Methods: This is a multi-center (n=3 institutions), open-label, phase I study (NCT04192981) of concurrent paxalisib with partial or whole brain RT (30 Gy in 10 fractions) for patients with BM or LM harboring PI3K pathway alterations. Part A was a 3+3 dose escalation cohort of paxalisib at 45, 60 or 75mg daily for 2 weeks with concurrent RT to establish the maximum tolerated dose (MTD). Part B was a dose expansion cohort at the established MTD to further validate safety and early efficacy. CNS response was assessed using Response Assessment in Neuro-Oncology Brain Metastases (RANO-BM) criteria.

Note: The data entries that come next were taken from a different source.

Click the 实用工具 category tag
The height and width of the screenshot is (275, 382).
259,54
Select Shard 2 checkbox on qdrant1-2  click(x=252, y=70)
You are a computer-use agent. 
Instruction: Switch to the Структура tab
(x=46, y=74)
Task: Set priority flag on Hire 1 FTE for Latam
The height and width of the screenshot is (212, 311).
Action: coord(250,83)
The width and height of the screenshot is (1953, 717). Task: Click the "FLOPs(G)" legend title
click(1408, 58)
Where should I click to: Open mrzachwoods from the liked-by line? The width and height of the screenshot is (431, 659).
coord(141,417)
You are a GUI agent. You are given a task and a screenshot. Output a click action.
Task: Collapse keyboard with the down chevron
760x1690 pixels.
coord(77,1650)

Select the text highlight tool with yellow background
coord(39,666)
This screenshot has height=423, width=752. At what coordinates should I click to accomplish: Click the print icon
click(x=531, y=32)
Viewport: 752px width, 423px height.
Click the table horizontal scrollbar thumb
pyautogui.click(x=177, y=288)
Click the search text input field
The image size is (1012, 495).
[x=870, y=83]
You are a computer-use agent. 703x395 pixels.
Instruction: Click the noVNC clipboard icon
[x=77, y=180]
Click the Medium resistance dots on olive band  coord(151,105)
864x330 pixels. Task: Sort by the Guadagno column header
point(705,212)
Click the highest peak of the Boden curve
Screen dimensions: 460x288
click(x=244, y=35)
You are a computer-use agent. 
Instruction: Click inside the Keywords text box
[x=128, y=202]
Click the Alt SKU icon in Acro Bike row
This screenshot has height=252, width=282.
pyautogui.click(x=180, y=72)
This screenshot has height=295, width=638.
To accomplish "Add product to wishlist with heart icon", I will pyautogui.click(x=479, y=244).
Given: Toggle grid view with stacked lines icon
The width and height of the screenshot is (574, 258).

Results: From 3/2020-2/2024, a total of 21 patients (76% female, median age 58y) were enrolled. Most patients (n=18) had BM, and 3 had LM. The most common histology was breast (n=10, 48%) followed by lung, rectal and endometrial (all n=2, 10%). PIK3CA mutations were the most common pathway alteration (n=15, 71%) followed by PTEN deletion (n=3, 14%). Part A enrolled 12 patients of which 9 were evaluable (3 did not complete protocol therapy). There were no dose-limiting toxicities (DLTs) at 45mg paxalisib daily, and 2 patients had DLT at 60mg: 1 with grade 3 nausea and emesis and 1 with grade 4 enterocolitis and neutropenia. Subsequently, 9 additional patients were enrolled during Part B at the established MTD of 45mg, of which 1 withdrew consent prior to completion of study interventions. No additional DLTs were observed during Part B. In total, there were 14 evaluable patients who received 45 mg/day concurrently with RT, two of whom died of intercurrent extracranial progression prior to CNS restaging, and one who recently completed protocol therapy. Of the 11 with at least one follow-up MRI, there was robust response signal. At 1-month post-treatment, 6/11 (55%) had partial response (PR) and the remaining 5/11 (45%) had stable disease. To date, best CNS response is 72% PR (8/11) and 27% SD (3/11).
Conclusion: A MTD of 45 mg/day has been confirmed for paxalisib with concurrent brain RT for patients with BM and/or LM demonstrating PI3K pathway alterations. Given significant unmet need for this population, this novel therapeutic combination warrants further investigation given promising signal of activity.